6:46 AM [Nate]. LibDems take Wells in Southeast England from Conservatives — a bit of an upset given how things have gone for them tonight, as they had lost by 6 points in 2005.

6:36 AM [Nate]. At least Nick Clegg won his own seat!

6:24 AM [Nate]. To be frank, while the results are a long way from uniform, our model also doesn’t seem to have demonstrated any particular skill!

6:20 AM [Nate]. The national vote is now tracking to Conservatives 37.1, Labour 29.3, Liberal Democrats 23.6, little changed from before. On those numbers, our model would have projected Conservatives 332, Labour 226, LibDems 63; uniform swing would project to Conservatives 295, Labour 260, LibDems 63.

6:11 AM [Nate]. The BBC forecasts that Conservatives will finish with 308 seats. That’s an awkward number — perhaps not quite enough for them to form a coalition with some of the smaller parties, but likely also not enough for Labour and LibDems to form a coalition. These last few seats could matter quite a lot.

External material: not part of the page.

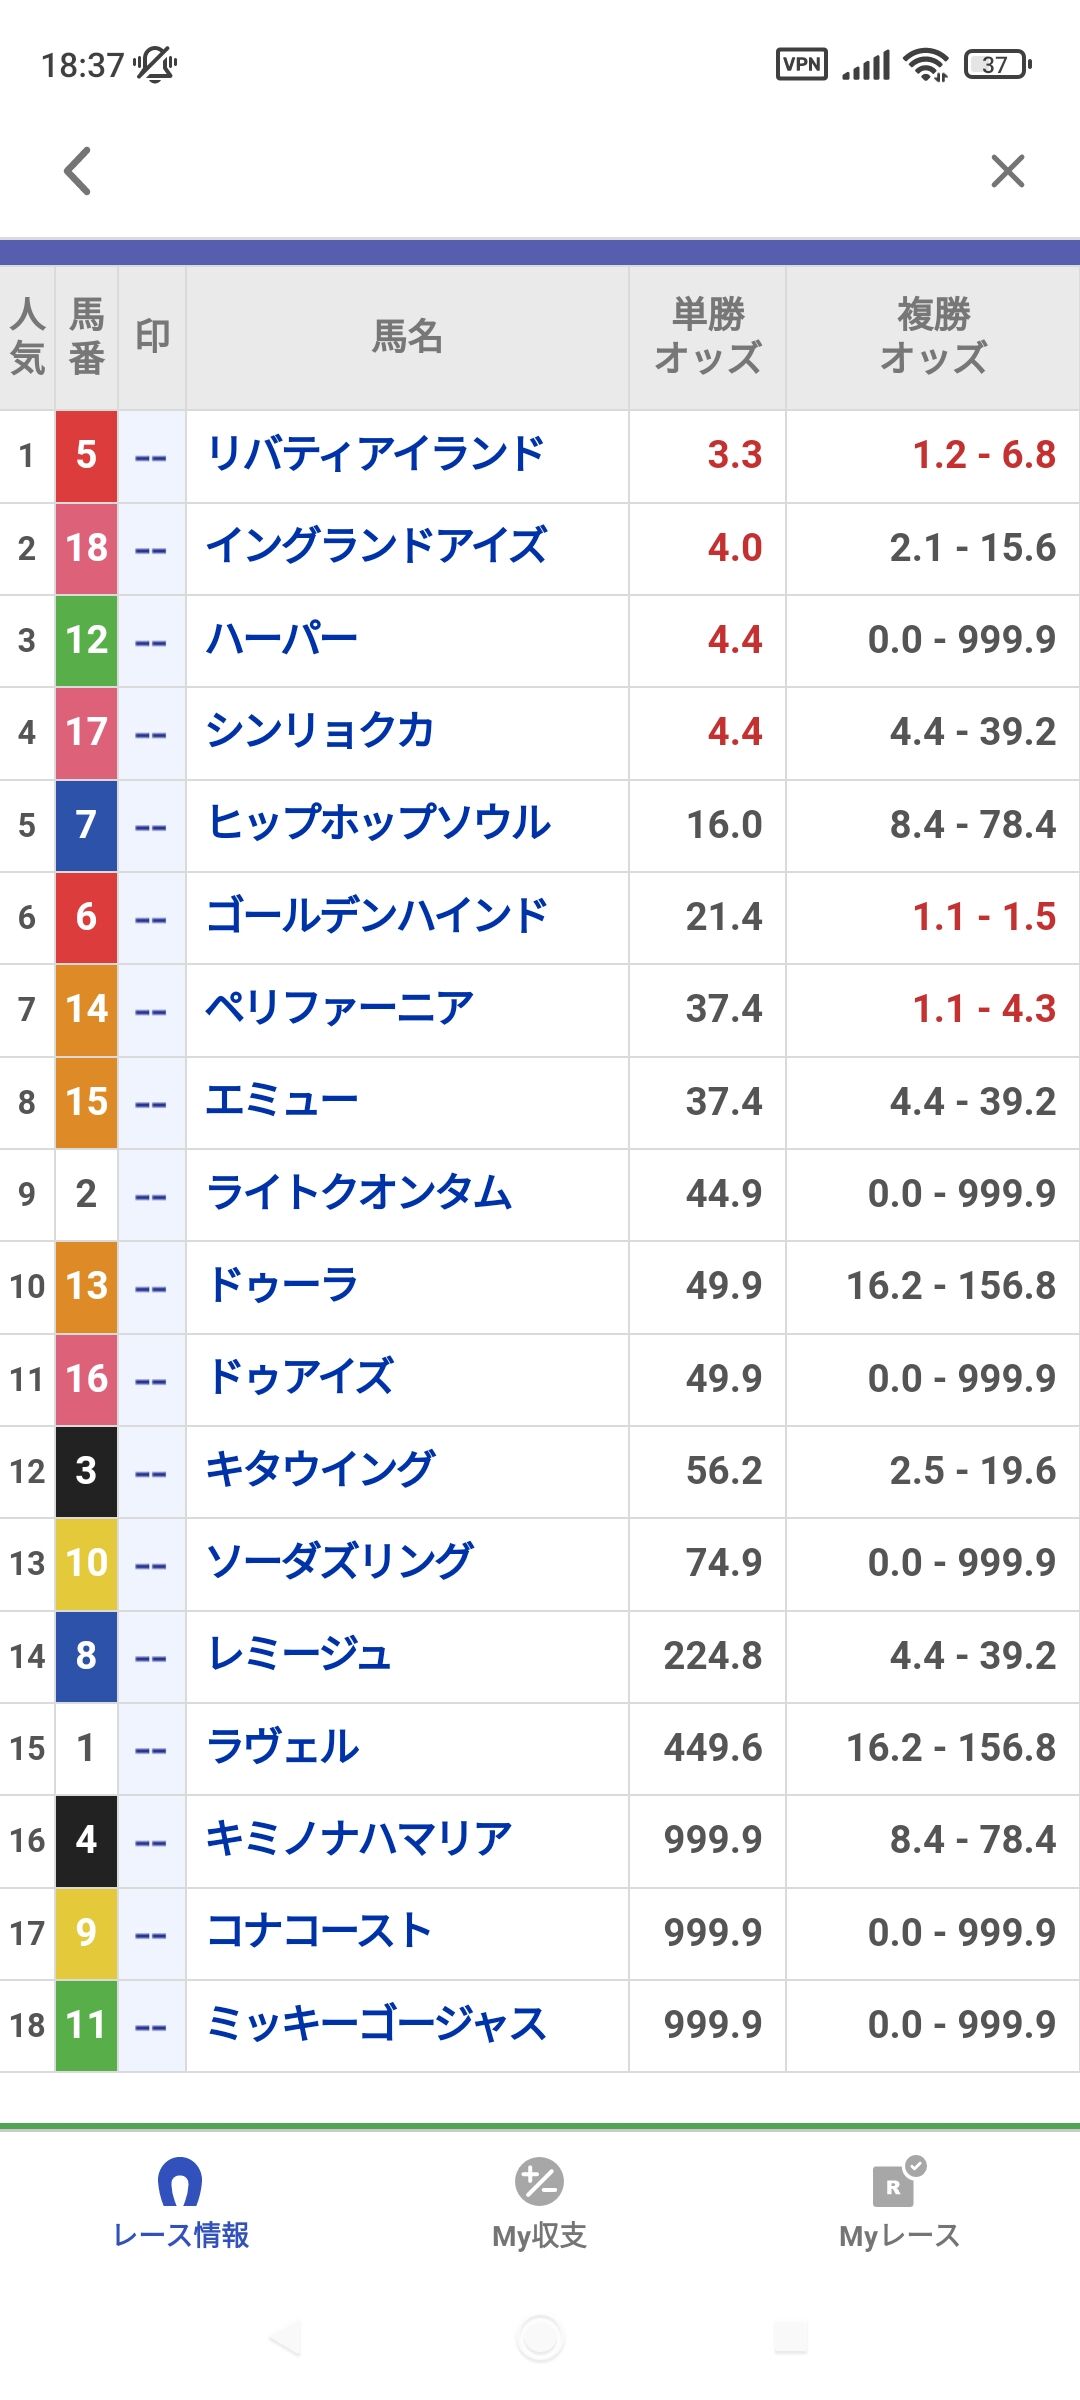Open horse リバティアイランド details
Image resolution: width=1080 pixels, height=2400 pixels.
pyautogui.click(x=375, y=455)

6:10 AM [Daniel]. Well Nick Griffin lost in Barking, fairly comfortably as well. The BNP actually lost 2% of the vote from last time when Nick Griffin was not their candidate.

6:07 AM. From the BBC: “0547: There seems to have been a sharp difference in the swing from Labour to Conservative depending on the ethnic minority population of the constituency, says our analyst Prof John Curtice. On average, where the ethnic population is less than 2%, the swing from Labour to Conservative has on average been 5.1%. In contrast, where more than 25% belong to an ethnic minority, the average swing is just 1.7%.”

5:55 AM [Nate]. Labour are generally holding their own in working-class cities like Liverpool and Manchester.

5:54 AM [Nate]. Conservatives are performing quite well in some of these LibDem margnials — just days ago, LibDems would have expected to make some inroads against Conservatives.

5:51 AM [Nate]. Greens win their first ever seat in Parliament, flipping a Labour seat in Brighton Pavilion.

5:44 AM [Nate]. So, here’s where we stand right now. The national vote is tracking to Conservatives 37.1, Labour 29.1, Liberal Democrats 23.7.

On those figures, a uniform swing model would predict Conservatives 296, Labour 258, Liberal Democrats 64; our model would predict Conservatives 333, Labour 224, LibDems 64. It appears that the actual results will be somewhere in between the two figures, with Conservatives short of a majority but north of 300 seats, perhaps somewhere in the neighborhood of 310-315. Liberal Democrats, which took a number of tough defeats, also appear although as though they will underperform both numbers.